Today, the Mulholland Network has 37 Dunkin’ restaurants, with another three under construction in New York and New Jersey and other real estate holdings. “Honestly, it’s like a snowball downhill. But I think it’s helpful to see where I started and where we’re at today. Basically, owning half our real estate today is one key to the success and it’s catapulting me to invest in other brands.”
Those other brands include Jersey Mike’s. Mulholland owns nine sandwich shops in New Jersey and has five in the pipeline for Fort Myers and Naples, Florida. He’s also signed an agreement with Inspire to develop a new brand concept, Buffalo Wild Wings Go. Mulholland plans to open 10 locations in New Jersey and five in Fort Myers. When asked about the future of his company, Mulholland’s answer is simple: “I want to be where I can be, and whatever comes my way, I want to be ready.”
With that philosophy, his team is exploring additional growth opportunities with all three brands: Dunkin’, Jersey Mikes and Buffalo Wild Wings. “It’s a business trifecta if you can buy the property and put three of your brands in. In some ways, we’re becoming a real estate company that sells coffee, sandwiches and wings.” Beyond quick-service, Mulholland is also scouting investments elsewhere in the hospitality industry, including full-service restaurants and hotels.
Mulholland credits the franchise model for providing him with the tools and training to succeed. But he maintains that there’s also an X Factor at play. “That X Factor is the quality of work you do. But also, the way you hire, retain and treat your crew. That’s all up to you.”
Mulholland speaks with pride about his team, now with more than 800 employees. Many of them have been with him since the start, some are childhood friends and others made the move over from Dunkin’ corporate – including Tom Schultz, who trained Mulholland and many others, as new franchisees. This year, Mulholland’s 17-year-old son joined the company as a high school intern.
“We’re a family. We lead with empathy and compassion. That’s first and foremost. You have to put yourself in another person’s shoes and you have to feel what they’re going through. As leaders, we’re teachers, parents, cheerleaders and psychologists at any given time.” Mulholland continues, “The other thing is, this business isn’t 9 to 5. It really is a way of life and a different kind of culture that we have. We’re results-oriented and if you’re getting the results, we’re good.”

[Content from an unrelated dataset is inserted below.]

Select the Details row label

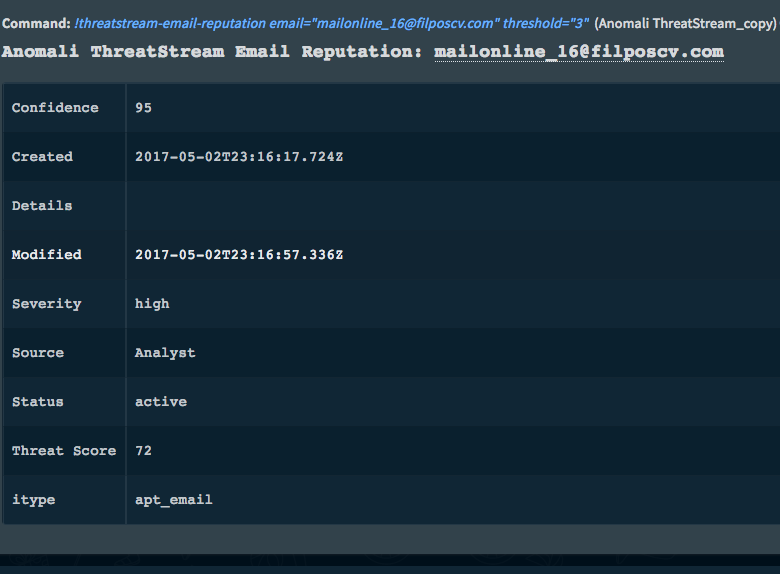42,206
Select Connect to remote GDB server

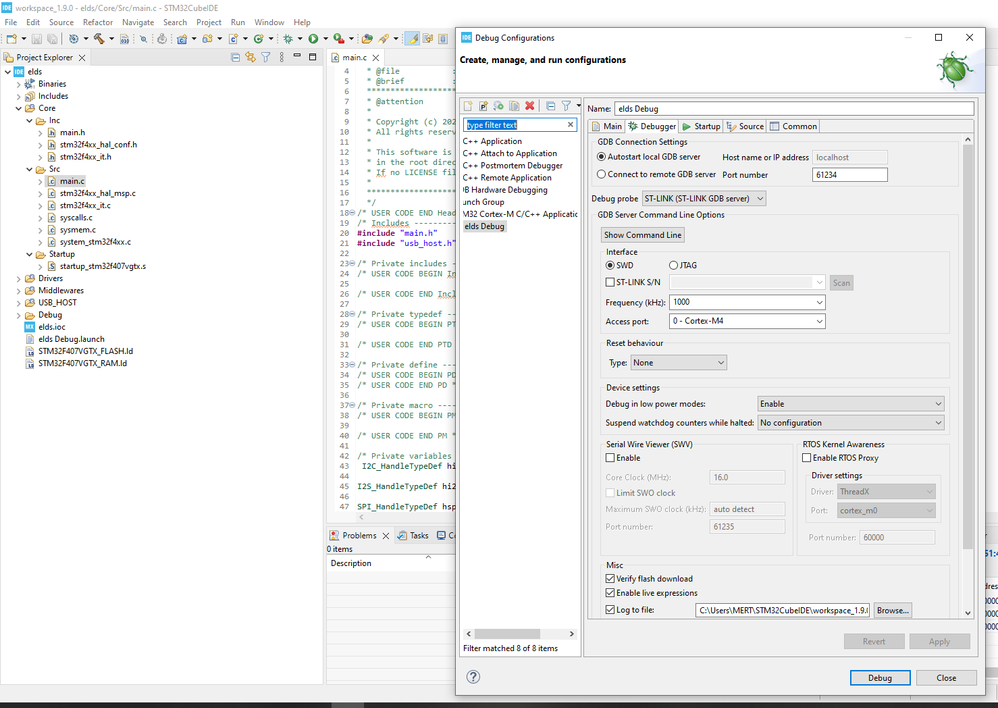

During employee interviews, candidates are sometimes asked non-traditional questions about the last movie they saw, where they grew up or their favorite pastimes. “It’s not necessarily about what they can do for us, because we can train for that. I want to see that you’re a happy, motivated, inspired person and we can work on everything else. We sell coffee and donuts, but we’re really in the people business. If you really get that piece, people will always have your back.”
Mulholland’s ‘people first’ focus extends beyond the company walls with the recognition that while Dunkin’ is a national brand, his is a local business. As such, the Mulholland Network allocates a percentage of revenue to give back to every community where they open a store. They support local schools with several fundraisers a year, from golf outings to fashion shows. Mulholland is also active in the New York Chapter of the Dunkin’ Joy in Childhood Foundation and is a sponsor for the chapter’s annual May gala.
Mulholland says years of working 24/7 have given him the privilege of giving back, and also the privilege of time spent with his family. You can often find him with his wife, Danielle, cheering on their children—either at their son’s baseball games or his two daughters’ softball games and dance competitions. “Early in my career I was not around at all, I was always working. Now, I have a team in place that allows me to work from anywhere. It’s the other side of the rainbow, which is really why you go into business.”